On its face this shouldn’t be a concern. The state has a law on how to fund schools. The School Funding Reform Act of 2008 (SFRA), which has been subsequently validated by the New Jersey Supreme Court, contains a formula that says how much money we need. Each year, based on the number of students in the district, every district knows the amount of money per pupil that it should spend to provide a New Jersey constitutionally-guaranteed thorough and efficient education. This level is called adequacy. But in New Jersey, sadly, many districts are well below adequacy.
Under SFRA, the New Jersey Department of Education determines what part of that adequate budget the local tax levy should bear, based on income and equalized housing values. This is called local fair share. The rest of the adequacy budget should be provided as state aid. Had the SFRA formula been properly run over the past decade we wouldn’t be faced with the problems we have today. But the move toward finally funding SFRA properly, started over the last two years and projected for five more years, has ignited a political backlash. The political noise currently being generated by those losing state aid is proof that the SFRA formula is seen by some districts as deficient. The equal amount of political noise being generated from districts like mine points to SFRA as an unfulfilled promise. All frame the problem in the coin of the negative impact on their students.
As a superintendent in an underfunded district, I look for the state aid that my district should receive under SFRA, all 100% of it. Right now, we are only getting 62% of the state aid that we should under the formula. As we wait on the governor’s budget speech later this month and the state aid allocations that follow, it is my hope that the clearly articulated commitment for full funding of the state aid formula remains unchanged. If SFRA is to remain the law, I offer two suggestions that may make that effort easier. Serious consideration should be given to mandate that all districts tax their local levy at least up to what is the “local fair share” as determined by the state, now that the state has committed to meet its own obligation. This would guarantee that the local levy is producing the required amount of revenue to guarantee students a thorough and efficient education. Secondly, the Department of Education should find a way to better show how the local fair-share calculation is actually run so as to eliminate any suspicions of errors, real or perceived.

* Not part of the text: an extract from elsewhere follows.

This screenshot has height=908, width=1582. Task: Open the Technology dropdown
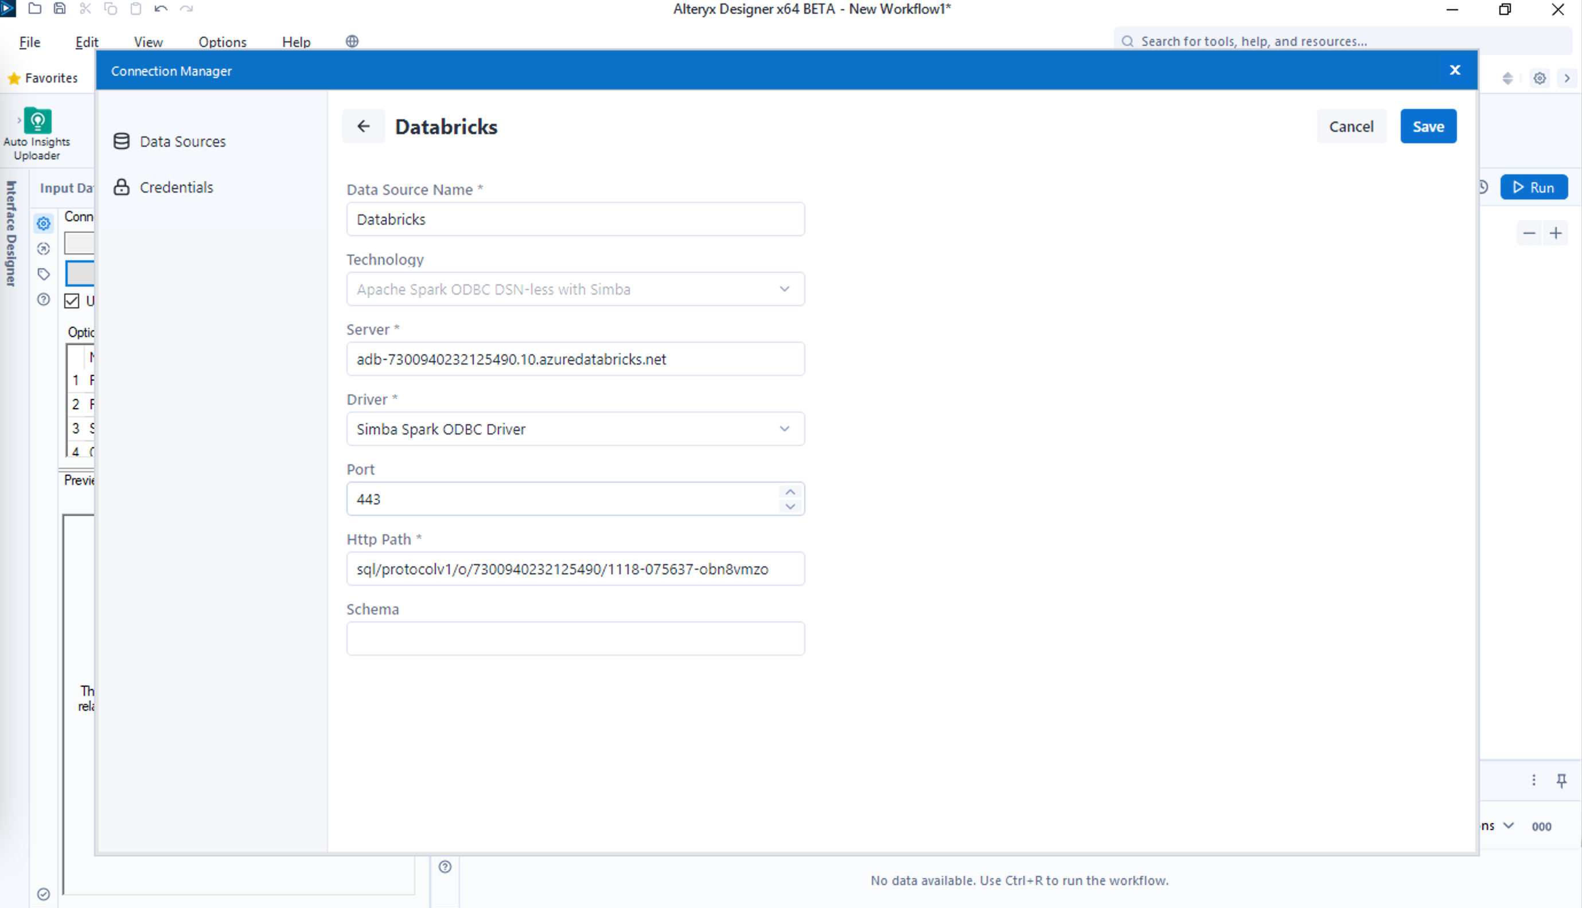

SFRA can be adjusted without being changed. The Legislature could adjust the weight of the factors that go into calculating per-pupil adequacy. More radical solutions can be put forward as well. Alternate school funding formulas can and have been introduced for consideration in the Legislature. Legal challenges to portions of SFRA can and have been mounted in the courts. But absent successful legislative and judicial adjustments, SFRA adequacy remains the standard by which school aid and levy taxation should be set. That is the prism through which underfunded districts see the problem. Many actions can help achieve a solution, but 100% state aid funding per SFRA remains the focus. That is what the New Jersey Constitution guarantees to all our students. That is what should be the top priority.